Goal a -
Reproduce the passage about the Parr family and its voice cast word for word, in full.

Document text -
- - - -

Evelyn tries escaping in a plane, but is thwarted by Helen and arrested. Some time later, supers regain their legality, and Tony accompanies Violet to a movie with the family. When the Parrs spot an in-progress police chase, Violet leaves Tony at the theater, promising to be back in time. The Parrs then join the pursuit in their Incredibile.

Voice cast 

 Craig T. Nelson as Bob Parr / Mr. Incredible, the father of the family who possesses superhuman strength and limited invulnerability.
 Holly Hunter as Helen Parr / Elastigirl, the mother of the family who has the ability to stretch her body into many shapes and forms.
 Sarah Vowell as Violet Parr, the family's first child, who can become invisible and project force fields for limited lengths of time.
 Huckleberry Milner as Dashiell "Dash" Parr, the family's second child, who has superhuman speed. He was originally voiced by Spencer Fox in the first film.

- - - -

Extracted data entries
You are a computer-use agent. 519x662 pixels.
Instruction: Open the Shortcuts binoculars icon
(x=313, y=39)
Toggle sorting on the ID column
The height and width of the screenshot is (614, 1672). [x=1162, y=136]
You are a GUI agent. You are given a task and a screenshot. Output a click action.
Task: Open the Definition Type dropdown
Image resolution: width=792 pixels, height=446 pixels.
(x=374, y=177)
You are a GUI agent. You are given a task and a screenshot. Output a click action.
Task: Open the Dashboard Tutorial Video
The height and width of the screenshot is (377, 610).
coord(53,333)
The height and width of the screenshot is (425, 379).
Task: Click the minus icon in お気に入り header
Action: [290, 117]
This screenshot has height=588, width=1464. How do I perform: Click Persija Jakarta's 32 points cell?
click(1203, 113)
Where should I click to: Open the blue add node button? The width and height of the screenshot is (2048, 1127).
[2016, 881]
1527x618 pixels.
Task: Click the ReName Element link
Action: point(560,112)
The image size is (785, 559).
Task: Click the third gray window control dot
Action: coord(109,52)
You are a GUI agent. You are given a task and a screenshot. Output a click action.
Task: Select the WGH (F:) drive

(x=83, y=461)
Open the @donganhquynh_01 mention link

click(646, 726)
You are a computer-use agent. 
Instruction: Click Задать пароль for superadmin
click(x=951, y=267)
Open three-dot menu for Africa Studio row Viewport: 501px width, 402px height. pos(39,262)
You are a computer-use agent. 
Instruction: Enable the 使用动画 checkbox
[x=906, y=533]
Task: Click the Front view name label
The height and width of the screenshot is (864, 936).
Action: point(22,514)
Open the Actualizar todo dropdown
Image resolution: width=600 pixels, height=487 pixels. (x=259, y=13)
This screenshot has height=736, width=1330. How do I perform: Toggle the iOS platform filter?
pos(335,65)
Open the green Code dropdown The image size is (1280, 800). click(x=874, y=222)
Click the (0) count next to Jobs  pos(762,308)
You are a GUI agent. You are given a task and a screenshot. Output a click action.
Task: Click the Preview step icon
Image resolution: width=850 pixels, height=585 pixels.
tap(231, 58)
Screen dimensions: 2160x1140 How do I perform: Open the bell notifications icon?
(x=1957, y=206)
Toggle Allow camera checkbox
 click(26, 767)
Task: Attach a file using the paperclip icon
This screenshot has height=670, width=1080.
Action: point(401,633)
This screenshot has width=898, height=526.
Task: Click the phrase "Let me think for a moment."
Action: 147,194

- - - -

Goal b -
Quote the records from their first line through the line containing "Image resolution: width=600", with both of those lines included.

Worked solution a -
Evelyn tries escaping in a plane, but is thwarted by Helen and arrested. Some time later, supers regain their legality, and Tony accompanies Violet to a movie with the family. When the Parrs spot an in-progress police chase, Violet leaves Tony at the theater, promising to be back in time. The Parrs then join the pursuit in their Incredibile.

Voice cast 

 Craig T. Nelson as Bob Parr / Mr. Incredible, the father of the family who possesses superhuman strength and limited invulnerability.
 Holly Hunter as Helen Parr / Elastigirl, the mother of the family who has the ability to stretch her body into many shapes and forms.
 Sarah Vowell as Violet Parr, the family's first child, who can become invisible and project force fields for limited lengths of time.
 Huckleberry Milner as Dashiell "Dash" Parr, the family's second child, who has superhuman speed. He was originally voiced by Spencer Fox in the first film.

Worked solution b -
You are a computer-use agent. 519x662 pixels.
Instruction: Open the Shortcuts binoculars icon
(x=313, y=39)
Toggle sorting on the ID column
The height and width of the screenshot is (614, 1672). [x=1162, y=136]
You are a GUI agent. You are given a task and a screenshot. Output a click action.
Task: Open the Definition Type dropdown
Image resolution: width=792 pixels, height=446 pixels.
(x=374, y=177)
You are a GUI agent. You are given a task and a screenshot. Output a click action.
Task: Open the Dashboard Tutorial Video
The height and width of the screenshot is (377, 610).
coord(53,333)
The height and width of the screenshot is (425, 379).
Task: Click the minus icon in お気に入り header
Action: [290, 117]
This screenshot has height=588, width=1464. How do I perform: Click Persija Jakarta's 32 points cell?
click(1203, 113)
Where should I click to: Open the blue add node button? The width and height of the screenshot is (2048, 1127).
[2016, 881]
1527x618 pixels.
Task: Click the ReName Element link
Action: point(560,112)
The image size is (785, 559).
Task: Click the third gray window control dot
Action: coord(109,52)
You are a GUI agent. You are given a task and a screenshot. Output a click action.
Task: Select the WGH (F:) drive

(x=83, y=461)
Open the @donganhquynh_01 mention link

click(646, 726)
You are a computer-use agent. 
Instruction: Click Задать пароль for superadmin
click(x=951, y=267)
Open three-dot menu for Africa Studio row Viewport: 501px width, 402px height. pos(39,262)
You are a computer-use agent. 
Instruction: Enable the 使用动画 checkbox
[x=906, y=533]
Task: Click the Front view name label
The height and width of the screenshot is (864, 936).
Action: point(22,514)
Open the Actualizar todo dropdown
Image resolution: width=600 pixels, height=487 pixels. (x=259, y=13)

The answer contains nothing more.